Gay Cosmos

Gay Cosmos

Hard Candy

Lars Eighner

$3.95

Preface

When I thought of composing Gay Cosmos, about ten years ago, most of these ideas seemed, even then, very old and familiar to me. For a long while I would never have thought of writing this material down—it seemed to me so obvious. I was immersed in the material, and I thought it was all perfectly familiar to everybody.

Gay Cosmos was inspired by a public television series and the book related to it. The series was a rather grandiose survey of human knowledge with particular emphasis on astronomy, astrophysics, cosmology, and the prospects for space travel. A particular icon of the series was a reproduction of a plaque that had been affixed to a space probe. The plaque had various signs and symbols which some intelligent race that found the plaque might interpret to discover where the probe had come from, and it bore outline drawings of the male and female of the human species.

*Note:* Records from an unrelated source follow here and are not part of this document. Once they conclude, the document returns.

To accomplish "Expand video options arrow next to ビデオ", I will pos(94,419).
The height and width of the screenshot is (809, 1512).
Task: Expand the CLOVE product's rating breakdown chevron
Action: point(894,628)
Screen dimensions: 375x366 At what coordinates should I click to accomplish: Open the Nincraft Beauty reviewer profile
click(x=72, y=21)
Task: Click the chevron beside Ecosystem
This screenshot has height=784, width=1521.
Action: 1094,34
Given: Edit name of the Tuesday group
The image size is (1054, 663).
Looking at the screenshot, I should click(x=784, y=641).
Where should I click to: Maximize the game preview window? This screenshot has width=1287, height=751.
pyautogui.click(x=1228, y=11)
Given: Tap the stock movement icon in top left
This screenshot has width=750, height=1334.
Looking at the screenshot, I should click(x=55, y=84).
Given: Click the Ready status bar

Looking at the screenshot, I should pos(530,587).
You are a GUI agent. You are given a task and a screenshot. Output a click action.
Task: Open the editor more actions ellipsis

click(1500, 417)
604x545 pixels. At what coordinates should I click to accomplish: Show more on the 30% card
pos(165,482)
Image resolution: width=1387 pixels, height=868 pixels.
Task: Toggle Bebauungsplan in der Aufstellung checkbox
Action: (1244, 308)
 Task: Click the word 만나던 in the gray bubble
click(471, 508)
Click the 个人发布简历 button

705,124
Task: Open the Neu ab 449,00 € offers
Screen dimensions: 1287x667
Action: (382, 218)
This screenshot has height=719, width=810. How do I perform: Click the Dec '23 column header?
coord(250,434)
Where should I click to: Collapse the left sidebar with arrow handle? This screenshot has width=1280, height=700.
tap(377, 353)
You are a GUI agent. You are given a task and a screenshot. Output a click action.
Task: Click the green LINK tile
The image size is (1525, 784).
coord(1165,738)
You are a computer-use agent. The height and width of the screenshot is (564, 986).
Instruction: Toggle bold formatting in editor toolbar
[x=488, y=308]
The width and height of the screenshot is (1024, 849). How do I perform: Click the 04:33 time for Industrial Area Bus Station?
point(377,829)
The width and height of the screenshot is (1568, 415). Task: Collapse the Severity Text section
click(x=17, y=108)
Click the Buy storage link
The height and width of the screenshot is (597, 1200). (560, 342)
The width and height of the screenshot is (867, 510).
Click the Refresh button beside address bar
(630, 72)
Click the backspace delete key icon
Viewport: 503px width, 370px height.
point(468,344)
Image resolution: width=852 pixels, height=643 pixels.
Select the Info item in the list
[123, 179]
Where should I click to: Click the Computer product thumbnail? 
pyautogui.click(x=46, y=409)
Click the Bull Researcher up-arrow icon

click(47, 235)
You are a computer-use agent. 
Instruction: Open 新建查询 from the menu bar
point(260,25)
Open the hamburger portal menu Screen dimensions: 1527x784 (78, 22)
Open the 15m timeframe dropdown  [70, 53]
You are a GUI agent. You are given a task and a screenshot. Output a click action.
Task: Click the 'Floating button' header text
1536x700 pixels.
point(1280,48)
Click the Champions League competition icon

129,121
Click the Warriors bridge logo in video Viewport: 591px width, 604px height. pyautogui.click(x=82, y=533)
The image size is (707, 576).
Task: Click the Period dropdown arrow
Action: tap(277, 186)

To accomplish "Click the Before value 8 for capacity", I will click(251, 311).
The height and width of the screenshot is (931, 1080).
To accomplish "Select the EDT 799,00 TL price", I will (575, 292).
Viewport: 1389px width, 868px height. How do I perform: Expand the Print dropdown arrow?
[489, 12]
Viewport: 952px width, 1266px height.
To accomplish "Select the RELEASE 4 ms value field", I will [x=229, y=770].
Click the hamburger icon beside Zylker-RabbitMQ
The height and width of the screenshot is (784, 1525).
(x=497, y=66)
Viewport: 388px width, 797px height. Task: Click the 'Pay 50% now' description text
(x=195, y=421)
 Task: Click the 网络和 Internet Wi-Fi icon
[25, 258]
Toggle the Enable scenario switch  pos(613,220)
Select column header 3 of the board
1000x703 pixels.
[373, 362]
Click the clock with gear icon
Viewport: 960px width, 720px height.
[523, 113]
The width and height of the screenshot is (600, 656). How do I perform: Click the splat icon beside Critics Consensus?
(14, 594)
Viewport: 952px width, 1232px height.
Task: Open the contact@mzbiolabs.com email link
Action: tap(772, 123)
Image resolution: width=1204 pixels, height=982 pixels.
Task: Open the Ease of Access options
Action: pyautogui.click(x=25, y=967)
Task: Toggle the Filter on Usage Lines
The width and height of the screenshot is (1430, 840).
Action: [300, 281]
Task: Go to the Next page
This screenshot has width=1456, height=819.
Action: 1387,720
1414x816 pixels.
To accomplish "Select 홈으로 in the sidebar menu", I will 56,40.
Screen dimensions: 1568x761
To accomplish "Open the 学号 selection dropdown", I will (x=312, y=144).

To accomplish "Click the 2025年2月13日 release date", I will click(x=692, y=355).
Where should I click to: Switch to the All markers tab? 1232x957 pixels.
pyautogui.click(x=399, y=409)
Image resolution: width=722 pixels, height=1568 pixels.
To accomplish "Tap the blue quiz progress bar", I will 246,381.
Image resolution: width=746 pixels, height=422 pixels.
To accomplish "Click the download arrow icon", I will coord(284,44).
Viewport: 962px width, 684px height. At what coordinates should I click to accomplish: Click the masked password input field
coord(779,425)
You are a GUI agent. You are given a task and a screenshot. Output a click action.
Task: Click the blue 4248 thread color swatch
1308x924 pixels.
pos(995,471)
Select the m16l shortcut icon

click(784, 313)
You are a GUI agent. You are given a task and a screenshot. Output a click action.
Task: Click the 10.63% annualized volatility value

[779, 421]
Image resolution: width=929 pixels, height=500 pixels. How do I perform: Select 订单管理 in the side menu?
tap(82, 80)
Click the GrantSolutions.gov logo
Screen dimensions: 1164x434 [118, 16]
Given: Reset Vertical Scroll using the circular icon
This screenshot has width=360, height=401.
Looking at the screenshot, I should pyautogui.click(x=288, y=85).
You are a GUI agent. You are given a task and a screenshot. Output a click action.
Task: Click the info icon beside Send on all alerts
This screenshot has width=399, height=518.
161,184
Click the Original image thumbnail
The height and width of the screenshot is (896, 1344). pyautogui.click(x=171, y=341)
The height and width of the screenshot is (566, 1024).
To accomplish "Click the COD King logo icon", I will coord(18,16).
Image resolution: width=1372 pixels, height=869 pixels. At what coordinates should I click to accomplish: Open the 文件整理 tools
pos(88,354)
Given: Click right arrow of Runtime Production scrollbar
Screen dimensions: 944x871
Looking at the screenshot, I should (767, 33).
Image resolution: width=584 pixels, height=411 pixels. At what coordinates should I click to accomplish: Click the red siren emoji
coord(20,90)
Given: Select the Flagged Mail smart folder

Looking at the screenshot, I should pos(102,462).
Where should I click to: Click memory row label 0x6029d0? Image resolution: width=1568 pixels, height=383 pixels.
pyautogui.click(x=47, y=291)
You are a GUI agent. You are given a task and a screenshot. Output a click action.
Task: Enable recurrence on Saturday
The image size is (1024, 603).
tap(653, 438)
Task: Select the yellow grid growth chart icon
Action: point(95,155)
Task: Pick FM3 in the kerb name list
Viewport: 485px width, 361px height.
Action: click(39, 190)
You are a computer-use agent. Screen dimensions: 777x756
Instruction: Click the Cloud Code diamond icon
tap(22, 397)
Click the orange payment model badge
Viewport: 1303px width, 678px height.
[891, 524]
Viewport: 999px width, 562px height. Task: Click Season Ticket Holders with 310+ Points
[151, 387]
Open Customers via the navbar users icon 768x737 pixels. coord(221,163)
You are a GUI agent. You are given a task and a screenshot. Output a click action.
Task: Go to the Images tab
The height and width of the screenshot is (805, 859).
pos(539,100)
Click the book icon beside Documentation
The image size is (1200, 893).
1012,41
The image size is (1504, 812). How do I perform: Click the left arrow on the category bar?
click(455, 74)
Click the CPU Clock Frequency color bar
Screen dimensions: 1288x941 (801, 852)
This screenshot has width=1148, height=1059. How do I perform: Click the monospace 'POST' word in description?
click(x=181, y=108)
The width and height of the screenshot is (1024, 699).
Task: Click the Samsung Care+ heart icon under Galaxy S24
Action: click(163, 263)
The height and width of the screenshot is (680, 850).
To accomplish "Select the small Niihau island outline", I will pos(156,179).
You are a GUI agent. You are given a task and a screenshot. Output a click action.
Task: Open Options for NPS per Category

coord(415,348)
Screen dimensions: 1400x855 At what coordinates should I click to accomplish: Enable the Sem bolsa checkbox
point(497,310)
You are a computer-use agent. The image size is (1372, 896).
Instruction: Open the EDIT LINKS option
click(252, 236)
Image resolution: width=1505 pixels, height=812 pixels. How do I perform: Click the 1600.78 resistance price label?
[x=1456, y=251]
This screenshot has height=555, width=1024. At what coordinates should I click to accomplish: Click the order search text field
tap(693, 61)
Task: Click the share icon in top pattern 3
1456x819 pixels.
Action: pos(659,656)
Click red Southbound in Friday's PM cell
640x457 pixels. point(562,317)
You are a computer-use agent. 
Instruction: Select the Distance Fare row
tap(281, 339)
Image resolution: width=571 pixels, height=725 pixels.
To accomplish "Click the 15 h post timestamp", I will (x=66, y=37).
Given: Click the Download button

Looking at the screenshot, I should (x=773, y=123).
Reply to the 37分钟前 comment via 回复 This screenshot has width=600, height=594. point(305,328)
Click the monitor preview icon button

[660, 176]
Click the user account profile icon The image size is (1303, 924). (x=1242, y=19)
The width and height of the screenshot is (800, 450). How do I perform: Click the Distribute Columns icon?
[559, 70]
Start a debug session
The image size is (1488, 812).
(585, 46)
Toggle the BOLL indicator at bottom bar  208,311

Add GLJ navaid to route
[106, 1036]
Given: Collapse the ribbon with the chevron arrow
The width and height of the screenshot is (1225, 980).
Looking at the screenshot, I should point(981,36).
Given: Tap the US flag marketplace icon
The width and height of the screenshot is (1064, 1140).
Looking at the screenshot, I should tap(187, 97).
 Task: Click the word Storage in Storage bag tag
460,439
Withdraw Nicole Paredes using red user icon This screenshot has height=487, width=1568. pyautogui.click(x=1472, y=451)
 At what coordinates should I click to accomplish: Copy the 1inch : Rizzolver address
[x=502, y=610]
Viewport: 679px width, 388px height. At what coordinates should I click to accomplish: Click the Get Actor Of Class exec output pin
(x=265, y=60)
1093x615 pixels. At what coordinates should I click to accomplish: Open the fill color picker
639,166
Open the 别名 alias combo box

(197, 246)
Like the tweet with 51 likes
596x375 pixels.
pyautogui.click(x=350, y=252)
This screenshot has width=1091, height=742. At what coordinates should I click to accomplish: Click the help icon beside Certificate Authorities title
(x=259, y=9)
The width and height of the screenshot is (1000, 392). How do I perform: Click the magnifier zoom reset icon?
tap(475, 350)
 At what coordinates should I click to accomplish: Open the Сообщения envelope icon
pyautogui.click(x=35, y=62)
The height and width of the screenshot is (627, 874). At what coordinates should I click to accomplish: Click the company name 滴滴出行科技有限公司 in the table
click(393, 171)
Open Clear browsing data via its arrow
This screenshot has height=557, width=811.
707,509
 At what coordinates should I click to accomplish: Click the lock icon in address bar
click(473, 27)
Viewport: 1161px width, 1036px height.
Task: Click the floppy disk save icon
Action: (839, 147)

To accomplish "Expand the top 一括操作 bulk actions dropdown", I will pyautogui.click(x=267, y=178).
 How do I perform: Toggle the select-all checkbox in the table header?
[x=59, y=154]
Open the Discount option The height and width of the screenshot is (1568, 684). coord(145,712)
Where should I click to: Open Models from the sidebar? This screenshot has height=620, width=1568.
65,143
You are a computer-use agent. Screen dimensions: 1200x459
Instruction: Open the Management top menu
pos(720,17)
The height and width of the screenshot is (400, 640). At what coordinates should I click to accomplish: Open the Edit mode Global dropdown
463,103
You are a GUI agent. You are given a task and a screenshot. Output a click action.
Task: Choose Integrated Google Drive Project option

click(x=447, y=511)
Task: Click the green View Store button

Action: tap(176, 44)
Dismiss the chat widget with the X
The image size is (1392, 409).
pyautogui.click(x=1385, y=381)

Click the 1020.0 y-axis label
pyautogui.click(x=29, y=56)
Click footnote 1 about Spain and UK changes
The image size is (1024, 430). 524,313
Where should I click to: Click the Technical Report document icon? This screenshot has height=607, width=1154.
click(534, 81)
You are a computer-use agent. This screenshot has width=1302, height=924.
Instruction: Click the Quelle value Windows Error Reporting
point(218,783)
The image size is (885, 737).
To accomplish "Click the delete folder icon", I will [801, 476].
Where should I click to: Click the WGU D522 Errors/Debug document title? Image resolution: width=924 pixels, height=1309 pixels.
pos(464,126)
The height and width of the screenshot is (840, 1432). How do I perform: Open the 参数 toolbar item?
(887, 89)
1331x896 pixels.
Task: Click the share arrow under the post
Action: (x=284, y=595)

In the closing scene of the series, the narrator, a very distinguished scientist and humanist, stood in front of a phallic rocket and invited viewers to imagine humanity sending its seed to the stars in such vehicles. It was a very heterosexual cosmos that was depicted in this series.

Another series of about the same time did at least acknowledge the existence of gay people, but the list of great gay men—for those listed were all men—seemed to be presented as examples of those who had overcome serious flaws to make their contributions, as if they were cosmic mistakes who could justify their existences only by becoming great.

I hardly knew what to make of these series. They seemed to consider themselves liberal and progressive, scientifically open-minded and humane. Yet theirs was a simplified and narrow cosmos. I discussed the matter with gay friends and only slowly came to realize that the ideas which seemed so self-evident to me and the sources and factual bases of those ideas were virtually unheard of by many gay people.

Of course I did not think I had formed any original ideas; I did not even think I had combined existing ideas in any particularly novel way. Scholarly works referred to the same sources I had used, but the material was not being popularized and was not making an impression on gay consciousness in general. Young gay people were exposed to the latest thinking on esoterica such as black holes, but learned very little of what was known of the function and meaning of their sexualities. We had slogans such as “Gay is good” and chants like “Two–four—six—eight! Gay is just as good as straight!” for them, and many of them had the sense that their sexualities were natural and innate. But we had not given them the reasoning to support any of that.

I began to revisit my sources in preparation for Gay Cosmos. As the prospect of homelessness loomed before me, I had to part with a considerable private library. Eventually I did become homeless, and my manuscripts and notes were lost several times. All the while, and even from the beginning, I hoped my task would be obviated by some author better qualified, better situated, and better organized than I. But I never found his book. So here, at last, is mine.

Gay Cosmos is not a manifesto, although in some places it is polemic, nor quite an outline of gay studies. It is an informal introduction to facts and ideas that every gay person should have access to for consideration. I have not attempted to answer in advance every possible objection to what is presented here, and I have avoided the overly defensive practice of footnoting every remark so that the footnotes exceed the text. I have aimed for a text as light and readable as the subject will allow. Although I believe everything I have written, the reader should understand that virtually nothing I have written is entirely free of controversy. I have not aspired to write the last word on any of the topics I have covered, but in literature accessible to general readers I hope I have in some cases written the first.

This, then, is the Gay Cosmos, and welcome to it.